- Consigne A -
Recopiez mot pour mot le passage de l'extrait sur le Kovalam Skate Club, de « Nous avons eu » à « à l'échelle nationale. ».
- Consigne B -
Présentez sous forme de liste les faits principaux du paragraphe de l'extrait sur le Kovalam Skate Club qui commence par « Nous avons eu le plaisir ».

- Extrait du document -
▼
Nous avons eu le plaisir de rencontrer Vidya Das et Joshan Jonson, deux jeunes prodiges du skate qui, grâce à leur passion et leur talent pour ce sport, ont surmonté la pauvreté pour s'épanouir et élargir leurs horizons. Ils sont accompagnés de Vineeth Vijayan, fondateur et entraîneur du projet, de l'entraîneuse Akilah et du travailleur social Gaetan Depecker, qui œuvrent sans relâche pour changer les mentalités néfastes et limitantes au sein de leur société. Ensemble, ils nous offrent l'opportunité de découvrir la mission du Kovalam Skate Club et de mieux comprendre son importance à l'échelle nationale.

Vidya, quel impact ton expérience avec Kovalam Skate a-t-elle eu sur ta vie ?
▲
- Données enregistrées -
▼
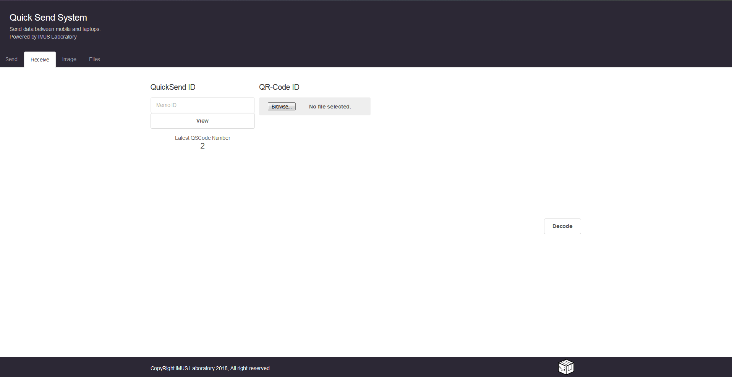Select the Receive tab
Screen dimensions: 732x377
point(40,60)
▲
- Résultat A -
Nous avons eu le plaisir de rencontrer Vidya Das et Joshan Jonson, deux jeunes prodiges du skate qui, grâce à leur passion et leur talent pour ce sport, ont surmonté la pauvreté pour s'épanouir et élargir leurs horizons. Ils sont accompagnés de Vineeth Vijayan, fondateur et entraîneur du projet, de l'entraîneuse Akilah et du travailleur social Gaetan Depecker, qui œuvrent sans relâche pour changer les mentalités néfastes et limitantes au sein de leur société. Ensemble, ils nous offrent l'opportunité de découvrir la mission du Kovalam Skate Club et de mieux comprendre son importance à l'échelle nationale.

- Résultat B -
- Vidya Das et Joshan Jonson sont deux jeunes prodiges du skate qui ont surmonté la pauvreté grâce à leur passion et à leur talent pour ce sport.
- Ils sont accompagnés de Vineeth Vijayan, fondateur et entraîneur du projet, de l'entraîneuse Akilah et du travailleur social Gaetan Depecker.
- Cette équipe œuvre pour changer les mentalités néfastes et limitantes de leur société.
- Ensemble, ils font découvrir la mission du Kovalam Skate Club et son importance à l'échelle nationale.